Title: Evidence of semantic processing difficulty in naturalistic reading

Language is a powerful vehicle for conveying our thoughts to others and inferring thoughts from their utterances. Much research in sentence processing has investigated factors that affect the relative difficulty of processing each incoming word during language comprehension, including in rich naturalistic materials. However, in spite of the fact that language is used to convey and infer meanings, prior research has tended to focus on lexical and/or structural determinants of comprehension difficulty. This focus has plausibly been due to the fact that lexical and syntactic properties can be accurately estimated in an automatic fashion from corpora or using high-accuracy automatic incremental parsers. Comparable incremental semantic parsers are currently lacking. However, recent work in machine learning has found that distributed representations of word meanings — based on patterns of lexical co-occurrence — contain a substantial amount of semantic information, and predict human behavior on a wide range of semantic tasks. To examine the effects of semantic relationships among words on comprehension difficulty, we estimated a novel measure — incremental semantic relatedness — for three naturalistic reading time corpora: Dundee, UCL, and Natural Stories.

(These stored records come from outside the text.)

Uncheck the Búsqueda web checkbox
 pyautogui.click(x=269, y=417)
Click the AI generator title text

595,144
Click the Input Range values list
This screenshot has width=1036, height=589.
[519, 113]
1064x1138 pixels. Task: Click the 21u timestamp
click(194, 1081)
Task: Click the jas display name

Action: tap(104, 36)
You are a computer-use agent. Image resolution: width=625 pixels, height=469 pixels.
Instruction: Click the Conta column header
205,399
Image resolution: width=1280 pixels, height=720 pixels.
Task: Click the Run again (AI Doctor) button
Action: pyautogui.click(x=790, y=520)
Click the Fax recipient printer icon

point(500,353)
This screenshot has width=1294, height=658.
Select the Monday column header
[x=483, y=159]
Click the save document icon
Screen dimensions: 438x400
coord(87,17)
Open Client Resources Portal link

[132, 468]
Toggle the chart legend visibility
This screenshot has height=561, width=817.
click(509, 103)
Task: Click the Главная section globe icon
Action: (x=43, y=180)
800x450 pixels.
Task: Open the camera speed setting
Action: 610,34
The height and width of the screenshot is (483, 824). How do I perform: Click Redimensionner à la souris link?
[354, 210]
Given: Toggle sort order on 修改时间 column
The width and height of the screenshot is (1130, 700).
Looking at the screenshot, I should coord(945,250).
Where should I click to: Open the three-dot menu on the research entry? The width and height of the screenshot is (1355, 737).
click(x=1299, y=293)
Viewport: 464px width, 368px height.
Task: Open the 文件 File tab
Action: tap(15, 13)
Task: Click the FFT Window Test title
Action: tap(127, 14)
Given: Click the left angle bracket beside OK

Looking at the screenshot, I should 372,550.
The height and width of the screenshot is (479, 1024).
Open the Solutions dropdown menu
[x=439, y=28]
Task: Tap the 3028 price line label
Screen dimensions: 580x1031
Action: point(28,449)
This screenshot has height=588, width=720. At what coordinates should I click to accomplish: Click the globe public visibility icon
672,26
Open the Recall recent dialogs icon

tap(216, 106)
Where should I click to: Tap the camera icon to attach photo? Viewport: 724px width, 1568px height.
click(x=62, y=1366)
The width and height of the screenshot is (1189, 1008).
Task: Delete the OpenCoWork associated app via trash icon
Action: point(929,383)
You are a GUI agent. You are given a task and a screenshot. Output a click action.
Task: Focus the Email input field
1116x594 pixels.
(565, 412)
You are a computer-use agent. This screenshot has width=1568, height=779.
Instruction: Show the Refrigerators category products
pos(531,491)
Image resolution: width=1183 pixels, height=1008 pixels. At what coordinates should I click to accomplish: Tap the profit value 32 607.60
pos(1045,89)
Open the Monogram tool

In particular, we embedded all three corpora using GloVe vectors pretrained on the 840B word Common Crawl dataset, then computed the mean vector distance between the current word and all content words preceding it in the sentence. This provides a measure of a word’s semantic relatedness to the words that precede it without requiring the construction of carefully normed stimuli, permitting us to evaluate semantic relatedness as a predictor of comprehension difficulty in a broad-coverage setting. We found a significant positive effect of mean cosine distance on reading time duration in each corpus, over and above linear (5-gram) and syntactic (PCFG) models of linguistic expectation. Our results are consistent with at least two (perhaps complementary) interpretations. Semantically related context might facilitate processing of the target word through spreading activation. Or vector distances might approximate the surprisal values of a semantic component of the human language model, thus yielding a rough estimate of semantic surprisal. Future advances in incremental semantic parsing may permit more precise exploration of these possibilities.